SOURCE
I think this all boils down to the thinking that a temperature signal in a locale proxy can potentially be overcome with other factors. I am not sure that I see how averaging a very weak signal over several proxies is necessarily going to bring that signal out. I think it is a given that proxies can be grouped together by selective processes to show just about any “temperature signal” you want to show and that process does not prove that there is a (extractable) signal in the proxies.

My other point is that climate scientists have used spatial and temporal correlations of temperatures from stations to impute missing data points in space and time in attempts to estimate the uncertainty in instrumental temperatures (and trends) due to incomplete coverage. If these relationships are greatly weakened by noise added to the temperature signal as would be the case for proxies then the uncertainty of the already sparse data we obtain, for even extensive reconstructions, would be greatly increased. I do not believe that climate scientist consider this point in dealing with reconstruction uncertainties.

http://www.people.fas.harvard.edu/~tingley/Blakeley_Discussion_Tingley_Submitted.pdf

## AMac said

Re: Kenneth Fritsch (Dec 7 16:05),

It’s always good to avoid reinventing the wheel. Are there any cites to articles in the dendro literature where folks have considered the problem of where proxy-data “red noise” comes from? I find it hard to believe that such a basic and important question would have been neglected by an entire field.

Until reading your post, the way I’d been imagining one could approach this was different. Take a bunch of series where there is (and should be) a strong correlation with the local instrumental record. Say, stand of near-treeline Siberian larches. Now take a bunch of similar series where there isn’t (and shouldn’t be) a similar strong correlation. Say, a stand of larches from a few hundred km to the south. Or, for a montane indicator species, choose a stand that’s a few hundred meters lower in elevation.

Characterize the temporal autocorrelation, as ARMA (x,x) (etc.), and quantitate its magnitude.

Steve McI would predict that treeline-near and treeline-far stands would show similar patterns of red noise.

Gavin would predict that the redness is restricted to treeline-near stands.

Separate issue: it seems to me that the meaning of “signal” should be nailed down early in the discussion. With respect to paleotemperature reconstructions, is “signal” anything that’s climate-related, including precipitation, days of growing season sunlight, and wind? Or, since we are discussing temperature, is “signal” restricted to that part of the treering series data that tracks with the local instrumental record?

SET TASK
Condense the paragraph of the forum discussion on temperature proxies above that begins "Until reading your post" into a short list that keeps its main facts.

PROVIDED INFORMATION
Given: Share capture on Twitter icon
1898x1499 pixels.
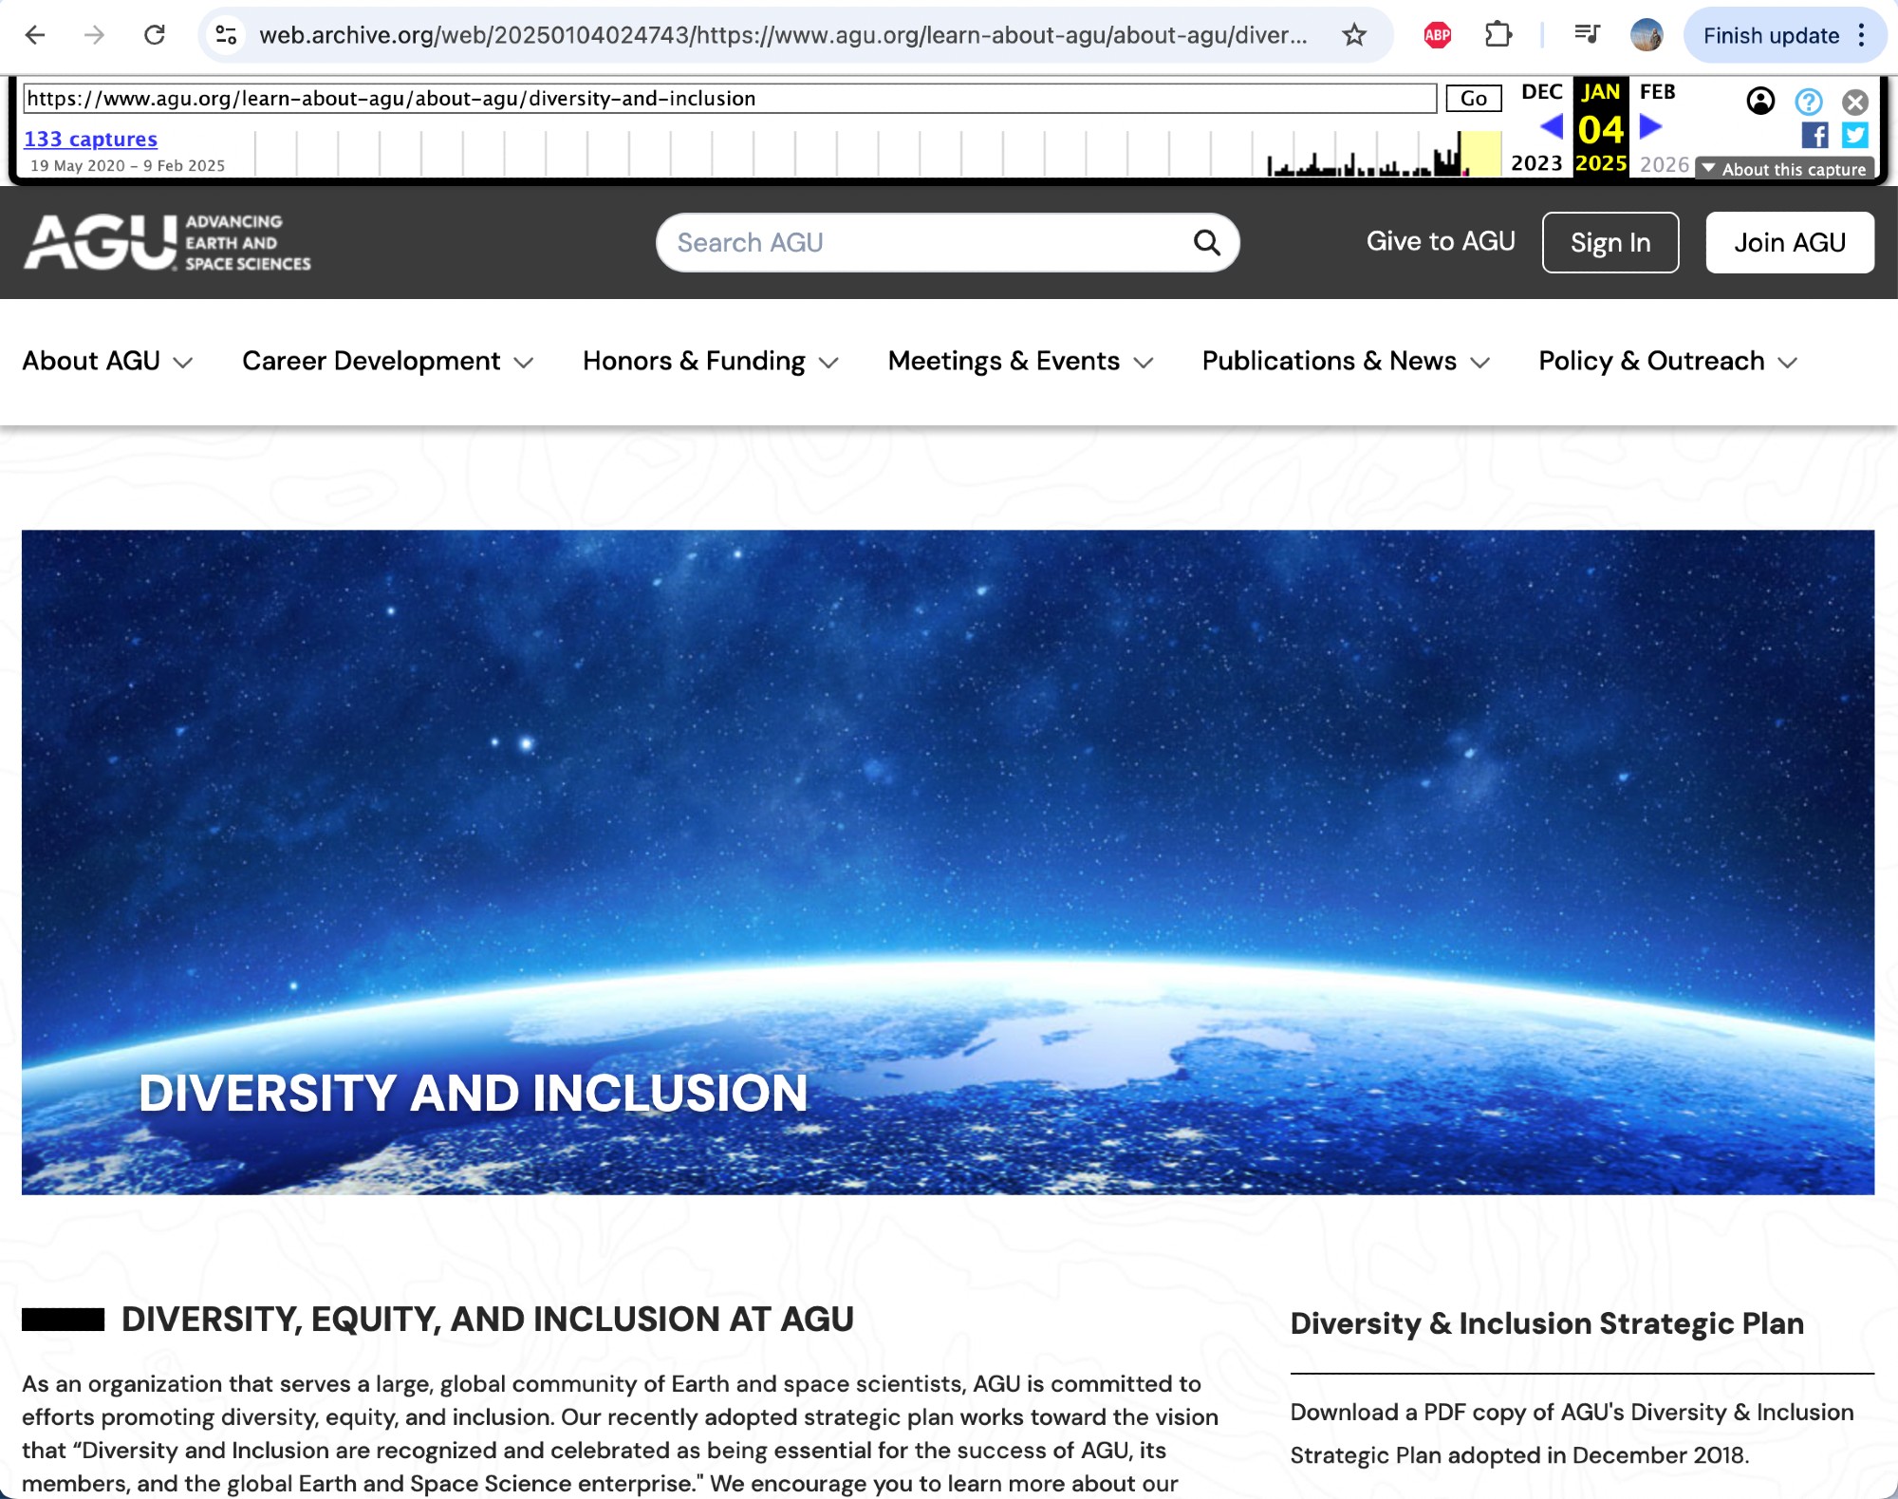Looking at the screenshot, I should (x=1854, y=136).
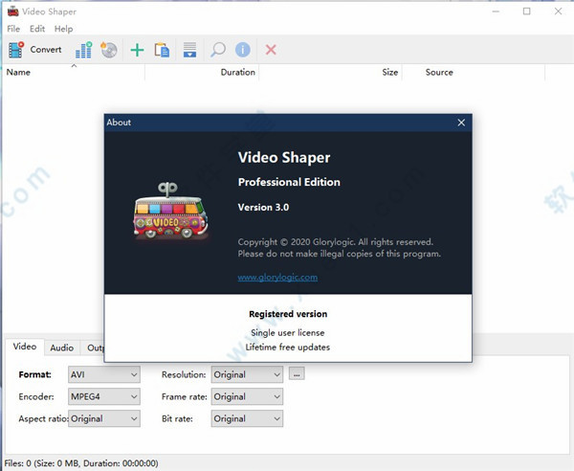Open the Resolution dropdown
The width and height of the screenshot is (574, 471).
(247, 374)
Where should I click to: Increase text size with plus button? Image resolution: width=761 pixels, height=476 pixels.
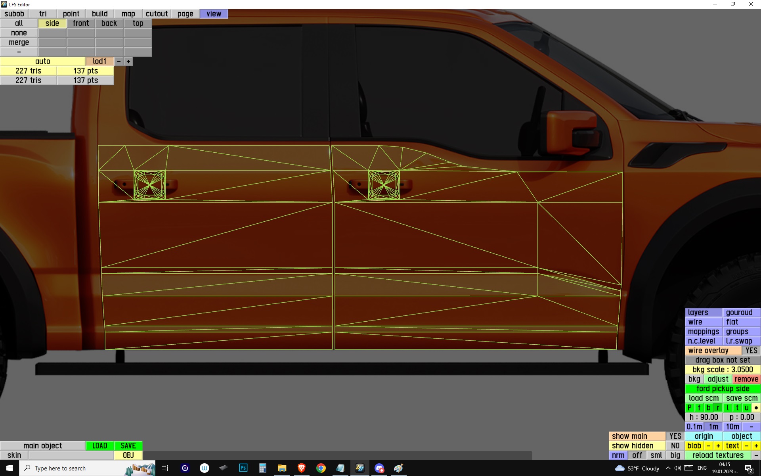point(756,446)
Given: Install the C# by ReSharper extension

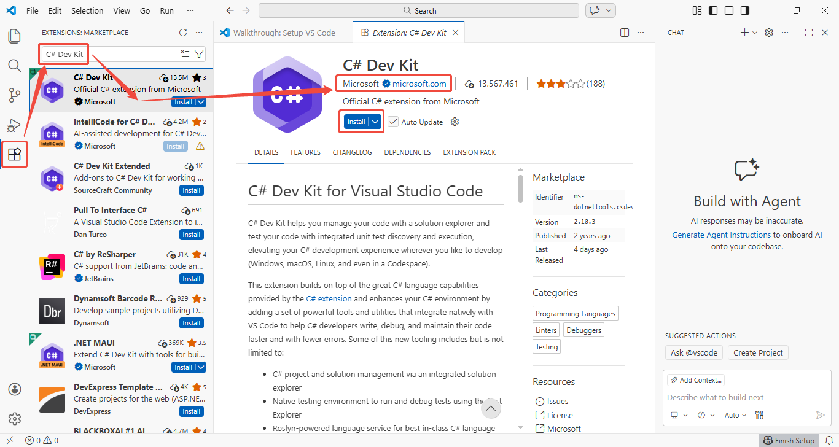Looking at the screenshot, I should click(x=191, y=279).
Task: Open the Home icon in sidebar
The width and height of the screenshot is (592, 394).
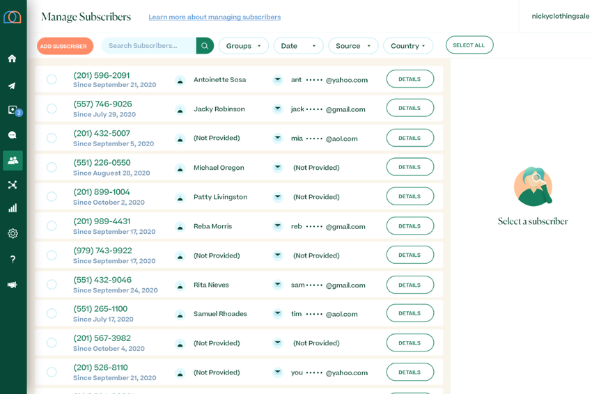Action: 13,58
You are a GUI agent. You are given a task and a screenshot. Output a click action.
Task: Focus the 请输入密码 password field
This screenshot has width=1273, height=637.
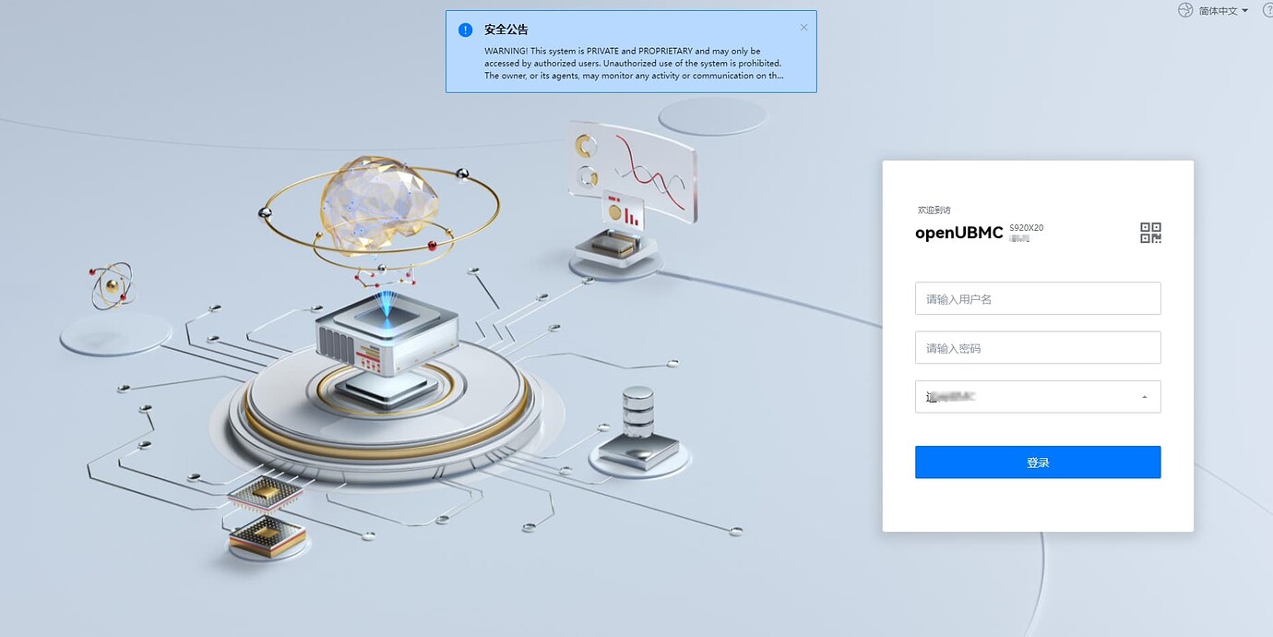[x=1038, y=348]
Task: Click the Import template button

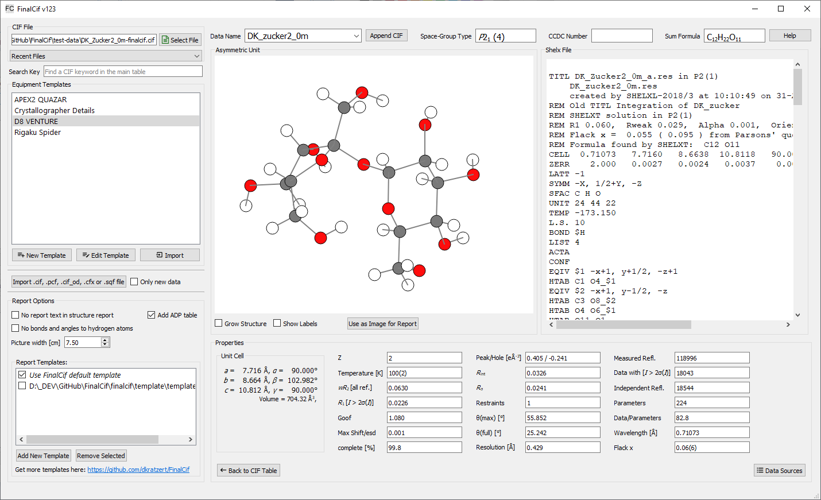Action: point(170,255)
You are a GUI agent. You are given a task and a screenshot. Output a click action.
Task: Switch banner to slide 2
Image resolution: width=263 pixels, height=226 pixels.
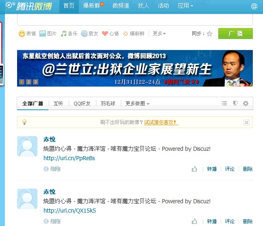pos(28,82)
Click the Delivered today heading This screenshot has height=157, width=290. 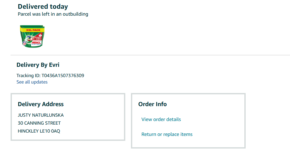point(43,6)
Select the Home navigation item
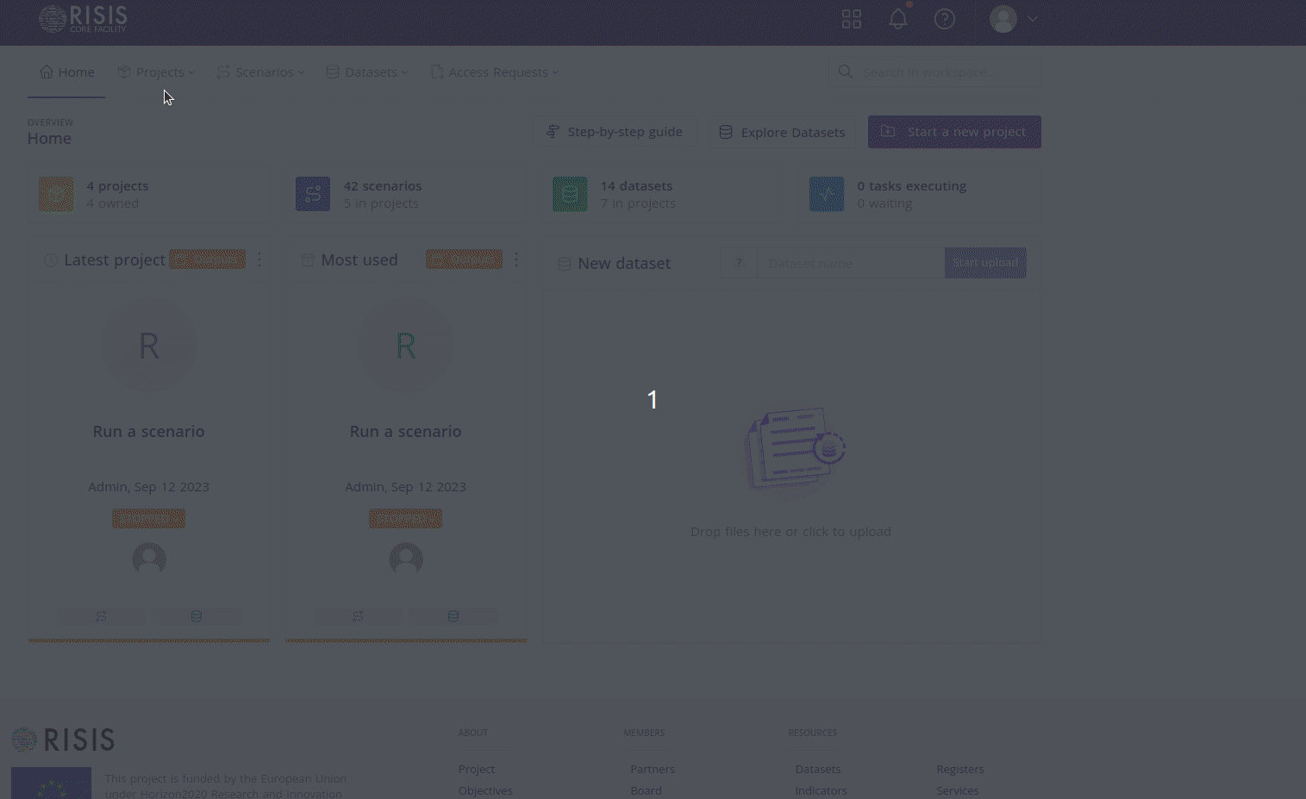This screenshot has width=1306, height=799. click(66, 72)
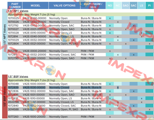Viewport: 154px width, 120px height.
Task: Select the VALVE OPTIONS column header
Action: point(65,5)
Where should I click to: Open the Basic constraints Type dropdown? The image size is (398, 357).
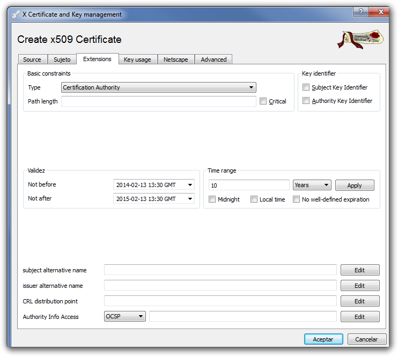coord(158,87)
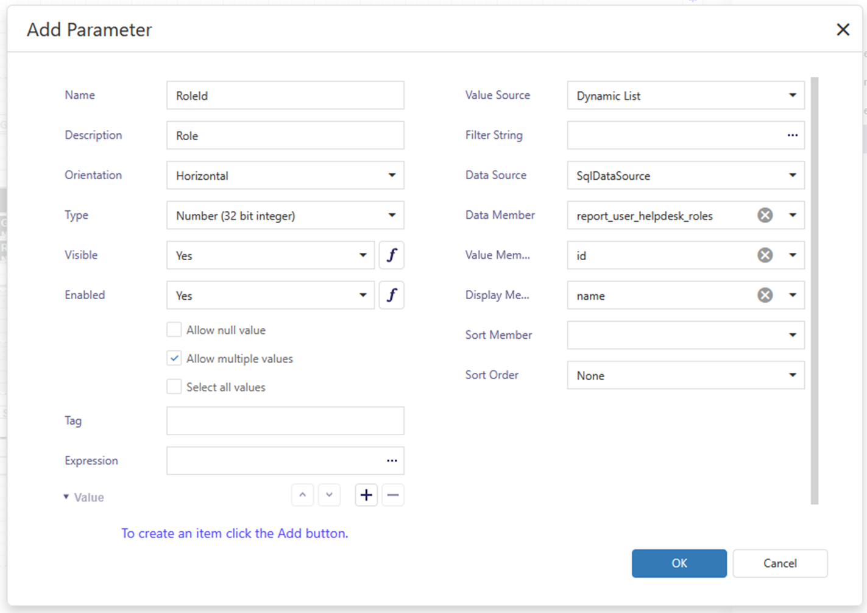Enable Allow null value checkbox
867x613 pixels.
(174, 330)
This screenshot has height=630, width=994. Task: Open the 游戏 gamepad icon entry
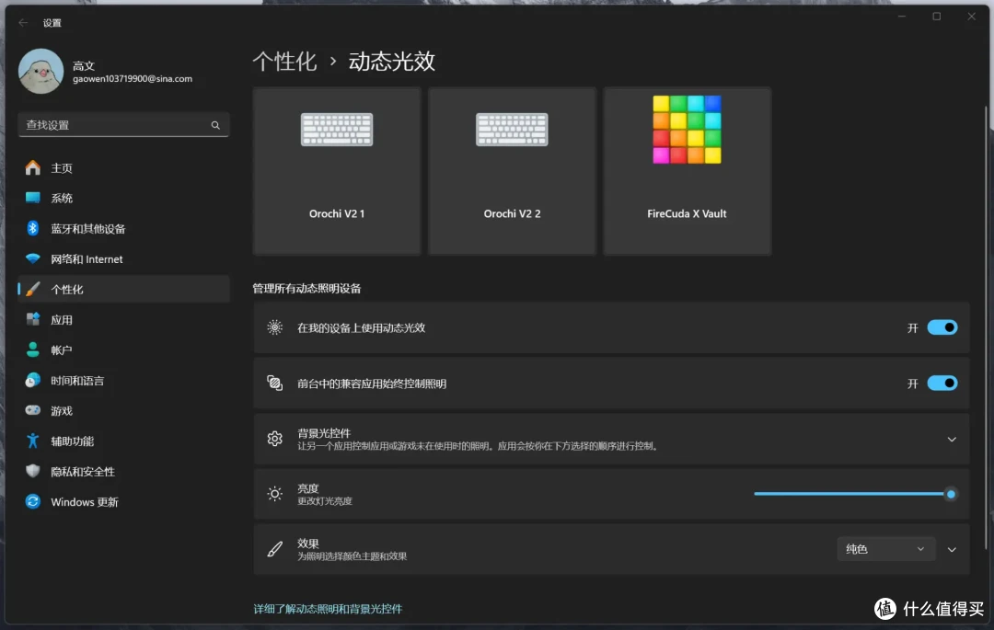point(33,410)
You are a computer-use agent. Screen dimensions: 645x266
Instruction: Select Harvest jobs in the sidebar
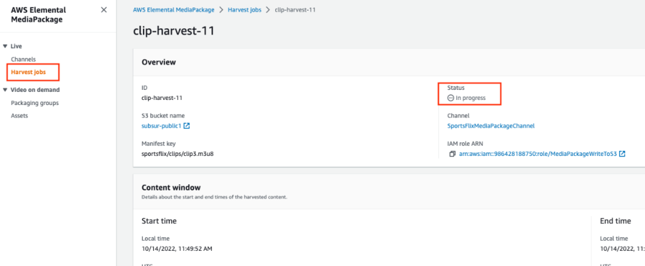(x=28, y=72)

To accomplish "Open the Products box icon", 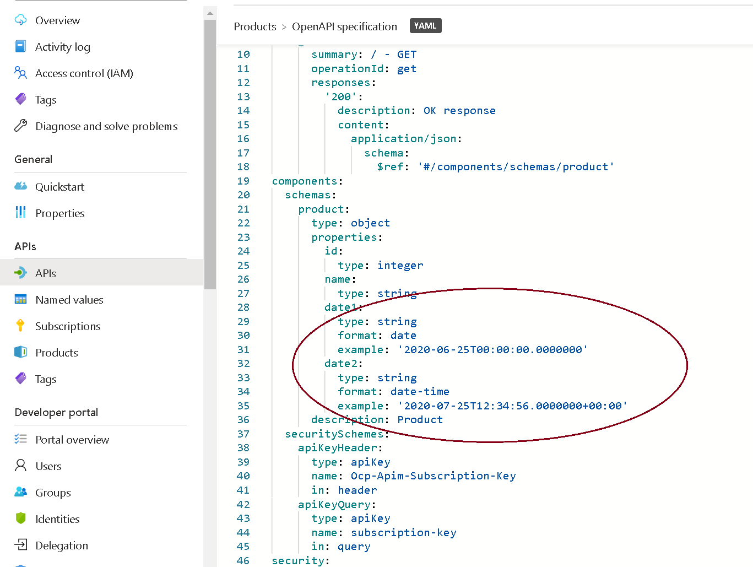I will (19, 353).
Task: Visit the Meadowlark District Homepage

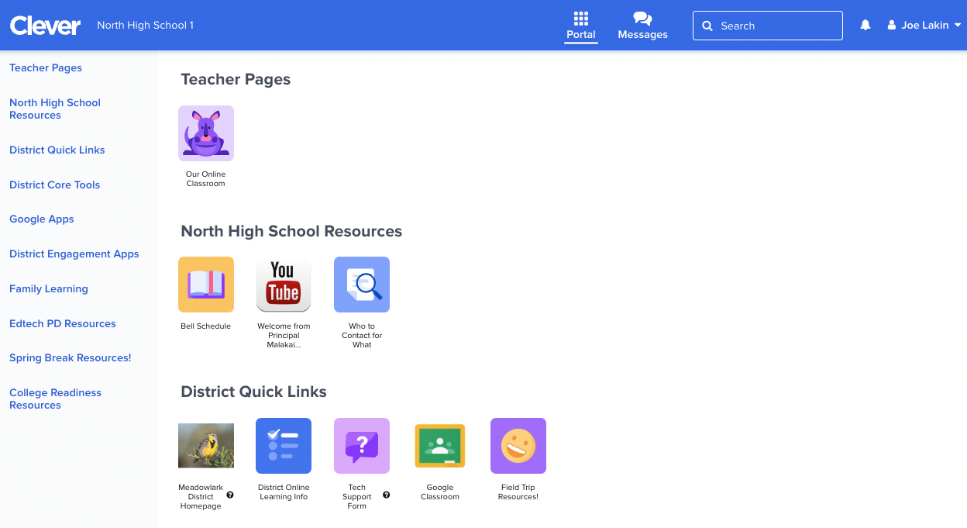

TASK OUTPUT
- Before reading the post, the writer had pictured a different approach.
- First, take a set of series that show, and should show, a strong correlation with the local instrumental record, such as a stand of near-treeline Siberian larches.
- Next, take a set of similar series that do not, and should not, show such a correlation, such as a stand of larches a few hundred km to the south.
- For a montane indicator species, the second stand could instead be one a few hundred meters lower in elevation.